Il ministro Fitto ieri ha incontrati i governatori. Sul tavolo il problema dei problemi: come accelerare la marcia del Pnrr. Risposta per ora ovvia: lavorando insieme a stretto contatto concentrandosi sugli obiettivi certi, quelli più facilmente raggiungibili. Indicazioni che contrastano con le assicurazioni e le rassicurazioni dispensate nel week-end. Del resto, già lo scontro frontale con la Corte dei Conti smentiva tanta tranquillità. La Corte dei Conti, ha fatto capire Fitto, non dovrebbe mettere bocca perché si tratta di «una sfida per tutto il Paese e ognuno deve contribuire in maniera proattiva al raggiungimento dell’obiettivo comune» e perché, come affermato alcune settimane fa sempre in polemica con la Corte, «l’accertamento degli obiettivi compete solo alla Commissione» Ue. Poco ci manca che la Corte dei Conti sia accusata apertamente di sabotaggio: una reazione sull’orlo della crisi di nervi che si tiene poco con la sicurezza ostentata da premier e ministri.

IN REALTÀ LA DISPONIBILITÀ di Bruxelles c’è davvero. La formula che la Commissione starebbe studiando per sbloccare la sudata terza rata del Recovery, quei 19 miliardi fermi da fine febbraio, comporta sì dei rischi ma nel complesso mira ad aiutare l’Italia. Si tratterebbe della “sospensione” di una parte, in realtà molto contenuta, del totale: 400 milioni che resterebbero congelati essendo legati a un target non raggiunto. In questo modo, con quasi tutta la rata erogata, la situazione si disincaglierebbe e allo stesso tempo la Commissione invierebbe un messaggio chiaro ma per il momento quasi indolore all’Italia. La pratica di non erogare i fondi collegati a target non raggiunti potrebbe però in futuro mordere ben più a fondo.

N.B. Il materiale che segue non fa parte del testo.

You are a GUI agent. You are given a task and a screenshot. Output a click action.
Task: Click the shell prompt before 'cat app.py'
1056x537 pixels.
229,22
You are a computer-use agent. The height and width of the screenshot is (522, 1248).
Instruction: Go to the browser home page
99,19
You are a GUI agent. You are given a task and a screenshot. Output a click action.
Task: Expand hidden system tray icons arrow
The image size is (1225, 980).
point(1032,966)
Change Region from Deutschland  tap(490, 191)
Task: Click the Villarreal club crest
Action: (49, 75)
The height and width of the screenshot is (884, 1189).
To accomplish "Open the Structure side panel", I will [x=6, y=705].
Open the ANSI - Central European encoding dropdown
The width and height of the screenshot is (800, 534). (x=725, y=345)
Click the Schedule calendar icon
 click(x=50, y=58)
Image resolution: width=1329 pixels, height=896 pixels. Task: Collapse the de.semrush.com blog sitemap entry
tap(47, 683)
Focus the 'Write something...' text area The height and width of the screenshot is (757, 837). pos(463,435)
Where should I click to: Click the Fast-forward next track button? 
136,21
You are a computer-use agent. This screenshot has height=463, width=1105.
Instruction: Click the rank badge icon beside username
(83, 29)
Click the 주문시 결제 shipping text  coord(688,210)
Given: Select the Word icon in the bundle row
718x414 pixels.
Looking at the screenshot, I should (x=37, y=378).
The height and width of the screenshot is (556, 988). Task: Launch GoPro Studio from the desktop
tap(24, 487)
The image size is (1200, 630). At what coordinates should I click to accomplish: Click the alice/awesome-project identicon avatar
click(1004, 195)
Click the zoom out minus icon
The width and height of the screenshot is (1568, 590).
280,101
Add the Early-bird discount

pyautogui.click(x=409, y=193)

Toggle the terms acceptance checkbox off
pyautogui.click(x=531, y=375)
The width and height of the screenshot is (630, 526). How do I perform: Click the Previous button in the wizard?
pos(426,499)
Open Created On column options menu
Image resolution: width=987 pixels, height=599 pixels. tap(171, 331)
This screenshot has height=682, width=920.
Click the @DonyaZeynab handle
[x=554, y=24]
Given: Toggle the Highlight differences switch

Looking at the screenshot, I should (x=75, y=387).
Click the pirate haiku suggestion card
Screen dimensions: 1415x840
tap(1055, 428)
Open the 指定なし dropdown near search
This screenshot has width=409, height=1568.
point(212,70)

CERTO, DI MEZZO c’è quella riscrittura del Piano che dovrebbe essere concordata con la Ue entro il 31 agosto ma qui il quadro è tutt’altro che chiaro. Fitto aveva chiesto ai ministri un rapporto definitivo sulle modifiche che ciascun dicastero vorrebbe apportare, in modo da inviare la proposta entro domani a Bruxelles. Non sembra che quei rapporti possano essere pronti in tempi così stretti. La riscrittura segna il passo proprio come gli investimenti preventivati. Qualcosa di più si capirà nei giorni prossimi, quando verrà inviato al Parlamento il rapporto semestrale sui progressi del Pnrr.

IL GUAIO È CHE, intrecciati a vario titolo con la trattativa sulla rimodulazione del Pnrr, si accumuleranno a Bruxelles diverse trattative. La ricostruzione della Romagna, per esempio. I 6 miliardi già previsti dal Pnrr devono servire al risanamento idrogeologico dell’intero Paese, non potranno essere adoperati per ricostruire la Romagna. Dal Fondo europeo di solidarietà arriveranno meno di 500 milioni e anche i fondi di sviluppo e coesione offriranno solo alcune centinaia di milioni. La Ue ha altre fonti a cui attingere ma il totale sarà comunque molto al di sotto del necessario, tra i 6 e i 10 miliardi. L’unica dunque, come dice senza perifrasi Tajani, sarà chiedere a Bruxelles di scorporare i miliardi per la ricostruzione dal Patto di stabilità, cioè di andare in deficit ma senza che questo venga calcolato nei parametri.

LA COMMISSIONE e gli Stati membri di disponibilità ne dovranno dunque mostrare molta e su diversi fronti. Tutto lascia pensare che almeno la Commissione intenda farlo. Solo che allo stesso tempo Bruxelles ha preso di mira praticamente tutti i progetti del governo a cui tiene maggiormente la Lega, dall’autonomia differenziata alla Flat Tax alla stessa delega fiscale, e sullo sfondo resta irrisolto il nodo della ratifica della riforma del Mes, alla quale la Ue non intende rinunciare. È questa matassa, ulteriormente ingarbugliata dalla necessità di evitare una ridefinizione delle regole europee troppo penalizzante per l’Italia, che il governo dovrà provare a sbrogliare tra l’inizio dell’estate e la fine dell’anno.